Dead Gentelment Producations (last I checked, these are local boys stationed out of the NW!) the creators of  The Gamers and The Gamers 2: The Dorkness Rising understood this. In both of these movies, there are two stories going on:  the story of the Gamers and their personal conflicts in the real world, and the story of their campaign where the same actors are acting out a fantasy movie. They use this primarily for comedic effect and execute it brilliantly considering the low budgets they were working with.



As the worst Futurama movie, it is still 10x better than
the D&D movies.

Another way to handle this duality is a concept that is actually right there in front of the guys at WOTC: the gamers somehow end up actually in the game world. If it seems like you may have heard this before, it's because you have. It is basically the same thing that happened in the D&D cartoon, except they used a carnival ride as the plot device instead of the actual game to make it more Narnia-ish; likely to appease book burning fundamentalists who were overly focused on D&D at the time. It's also reminiscent of what happens to the Futurama crew in Bender's Game.


It doesn't have to be that cheesy or ironic though. Joel Rosenberg used this mechanic in his 1983 book "The Sleeping Dragon", which became the Guardians of the Flame series. In this book, a group of college students playing a D&D-like game suddenly become their characters in a fantasy world. He does a good job of capturing the real reactions actual people would have such as panic, anger, despair in addition to wonderment. One character that enjoys it too much and treats it like a game ends up dead early on, establishing the gravity of their situation. You could also soften it up, but gritty material like this could also go over well now that Game of Thrones has set the stage.




So there we are. Two effective ways of making a D&D movie. Two roads diverged in a yellow wood, and WOTC chose neither, tromping out into the wilderness without supplies and ignoring the baying of hungry wolves. And that has made all the difference.

Thursday, July 5, 2012

Supergirls

So I recently got a book for little Kidney (that's our current nickname for her) called "My First Wonder Woman Book".  Gotta say, I love it.

Thick blocky pages and an ending featuring a tinfoil mirror so the kid can see their own reflection as Wonder Woman. Then I started thinking "I want more!"  But... there isn't much more. There are LOTS of Spider Man, Batman, and Superman things floating around the book area, but not a lot of superheroines.
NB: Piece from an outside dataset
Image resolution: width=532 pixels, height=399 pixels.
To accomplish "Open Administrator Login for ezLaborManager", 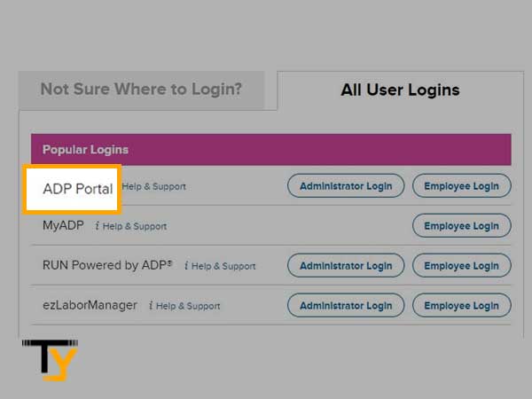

And really, are there that many to choose from? At least, as far as iconic ones go.  From DC we have Supergirl, Wonder Woman, and Batgirl. Marvel we have Shadowcat, Ms. Marvel, Rogue, Jean Grey, and Storm. Supergirl is the only one to try a solo movie and Wonder Woman's 1970s TV show is so bad that it's something I plan on featuring on TGIS.

I do have high hopes for Lauren Faust's (the person who revamped My Little Pony) Super Best Friends Forever series and I'm hoping it'll become more than just a series of shorts and blossoms into a full blown show. I really need some more superheroine stuff for Kidney!